18 décembre : Journée internationale des migrant.es

Les migrant.es fuient la misère, la dictature, les menaces de mort…mais ils affrontent ici une autre violence : celle des files d’attente, des dossiers refusés, des droits suspendus…d’une administration qui les jette dans des situations inhumaines…

Disons non aux violencs administratives :

⁃ titres de séjour bloqués / refusés sans explication

⁃ dossiers perdus, lointains rendez-vous pas toujours honorés

⁃ -droits sociaux suspendus brutalement ( CAF/Santé/ emploi )

Non aux violences sociales

⁃ Accès limité au logement et aux soins

⁃ Isolement, pauvreté, souffrance psychique…

⁃ Femmes et enfants en première ligne de la précarité

Non au racisme et à la xénophobie

⁃ les Haïtiens.nes/Dominicain.es/ Saint.es Lucien.nes /Vénézuélien.es…qui composent la grande partie de la population migrante en Martinique sont nos frères et soeurs partageant la  même histoire.

Exigeons

⁃ le respect de leurs droits fondamentaux

⁃ Letraitement plus rapide des demandes de titres

– L’accès réel aux soins, au logement, à un emploi.

– la fin des violences administratives

– La prise en compte du travail des associations

ASSOKA – Asosyasion solidarité Karaïb

Défense du droit aux originaires de la caraïbe à résider et à travailler en Martinique, défense des droits matériels et moraux des immigrées/és résidant en Martinique, la sensibilisation de la population martiniquaise sur la réalité de l’immigration, le développement des relations de solidarité et d’amitié entre les peuples de la caraïbe

82 Rue Moreau de Jones 97200 Fort-de-France
97200 FORT-DE-FRANCE
Tél./Fax : 0596.71.67.30

assokaraib@yahoo.fr

L’ASSOKA, Association Solidarité Karaïb (Asosyasion Solidarité Karaib), est une organisation engagée depuis de nombreuses années en Martinique pour la défense des droits des travailleurs migrants et des personnes étrangères en situation de précarité. Son action s’inscrit à la croisée de l’accompagnement social, de l’assistance juridique et du plaidoyer auprès des pouvoirs publics, avec un objectif central : faire respecter le droit et la dignité des personnes migrantes.

Historiquement, l’ASSOKA s’est illustrée par des enquêtes de terrain approfondies, notamment sur les conditions de travail des coupeurs de canne étrangers. Ces travaux ont mis en lumière des pratiques de recrutement souvent opaques, des contrats mal expliqués ou inaccessibles aux salariés, des conditions de logement et de travail difficiles, ainsi qu’une méconnaissance généralisée des droits sociaux.
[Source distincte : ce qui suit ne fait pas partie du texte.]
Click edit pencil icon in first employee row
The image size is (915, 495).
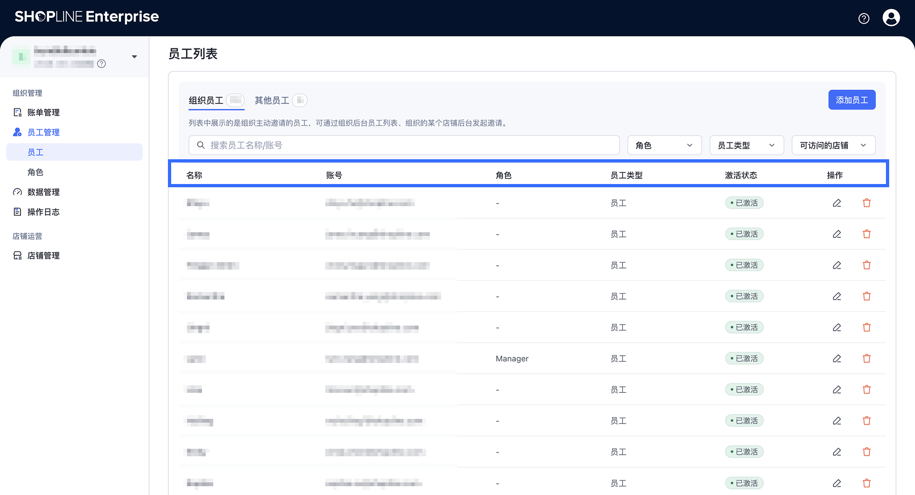[x=837, y=203]
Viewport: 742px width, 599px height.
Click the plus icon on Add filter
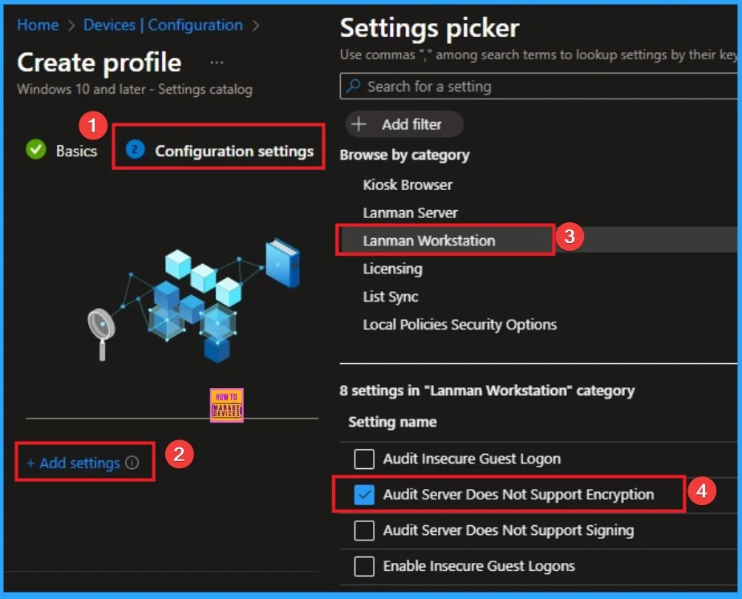tap(359, 124)
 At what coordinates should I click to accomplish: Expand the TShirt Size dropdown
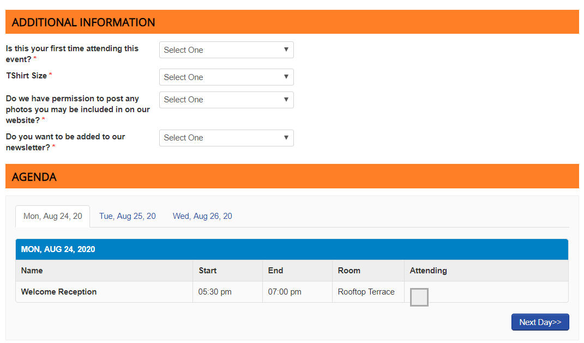tap(226, 77)
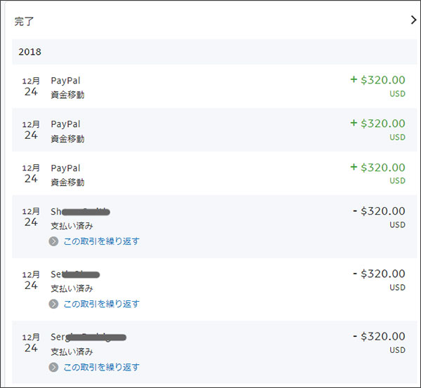Click the +$320.00 amount of first PayPal transfer
The image size is (421, 388).
click(377, 80)
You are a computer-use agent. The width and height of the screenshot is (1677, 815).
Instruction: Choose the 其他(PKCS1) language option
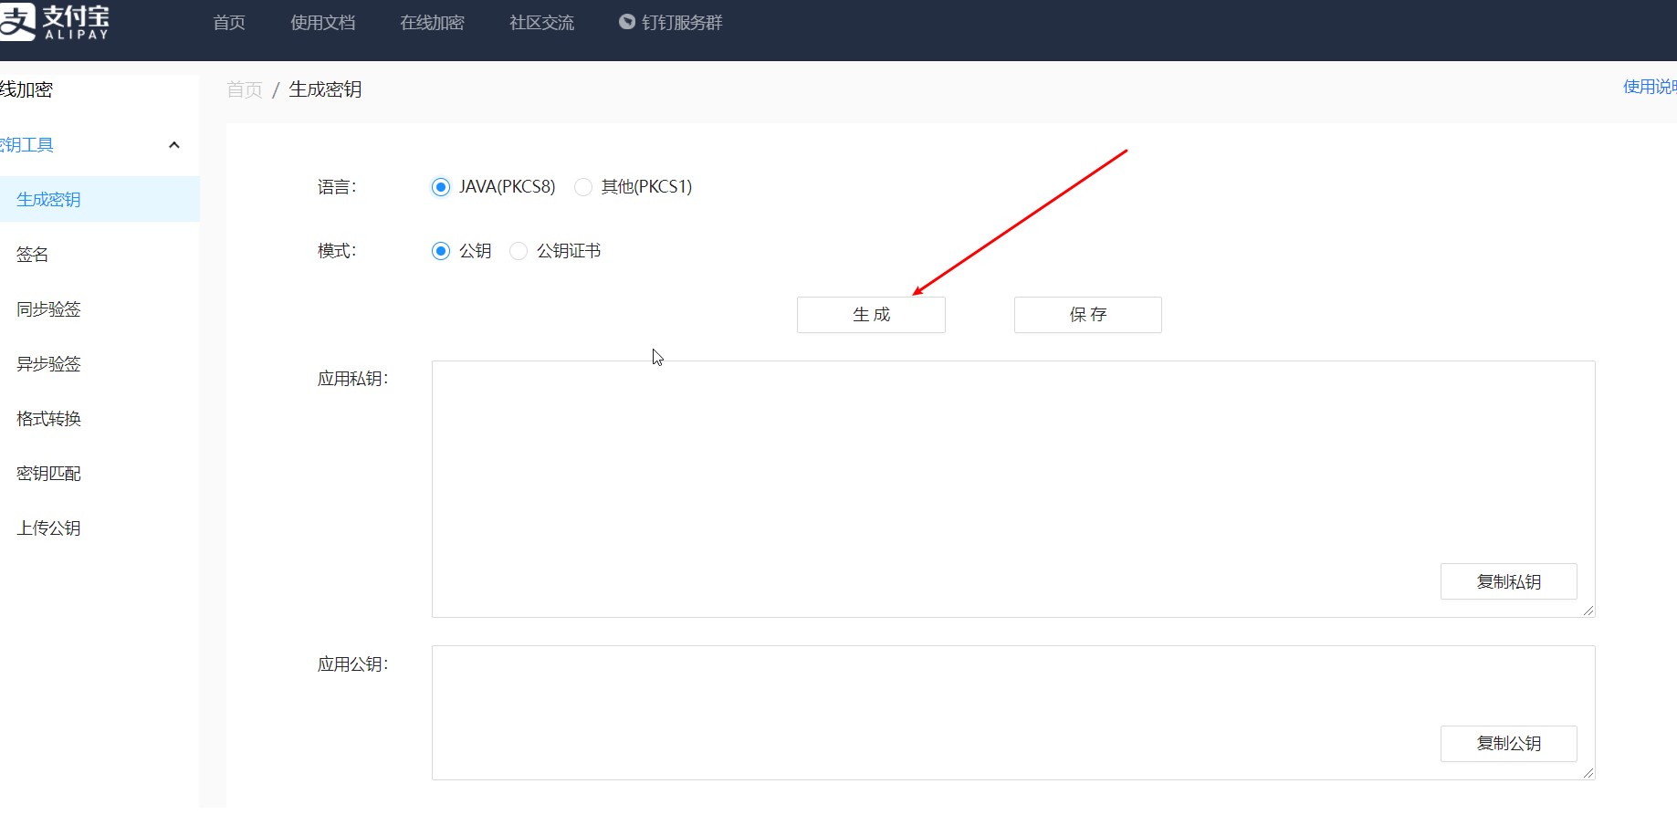583,187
À travers ces enquêtes, l’association a dénoncé les déséquilibres de pouvoir entre employeurs, administration et travailleurs saisonniers, et l’injustice d’un système dans lequel des salariés cotisent sans pouvoir bénéficier pleinement des droits correspondants.

Aujourd’hui encore, l’ASSOKA accompagne quotidiennement les immigrés caribéens dans leurs démarches auprès de la préfecture, qu’il s’agisse de demandes d’asile, de titres de séjour ou de renouvellements administratifs. Les ressortissants haïtiens constituent la majorité des personnes suivies, en raison de difficultés spécifiques et récurrentes : lenteur des procédures, refus difficiles à comprendre, obligations de quitter le territoire français, impossibilité de travailler légalement pendant l’instruction des dossiers. L’association constate que ces situations exposent les personnes concernées à l’exploitation économique et à une grande insécurité sociale.

Face aux crises humanitaires, notamment en Haïti, l’ASSOKA joue également un rôle d’alerte et d’interpellation des autorités. Elle demande la suspension des expulsions lorsque les conditions de sécurité dans les pays d’origine rendent tout retour dangereux ou inhumain, et rappelle l’existence de dispositifs juridiques comme la protection subsidiaire. Son discours n’est pas celui d’un accueil sans règle, mais celui de l’application juste et humaine des lois, dans le respect du droit national et international.

L’ASSOKA est à la fois une vigie, un soutien concret pour les personnes migrantes et une voix critique qui rappelle que le travail, la contribution à la société et l’ancienneté sur le territoire doivent ouvrir des droits effectifs. Elle défend l’idée qu’une intégration digne et durable passe par l’accès au travail, à la protection sociale et à la reconnaissance pleine et entière des personnes étrangères vivant en Martinique.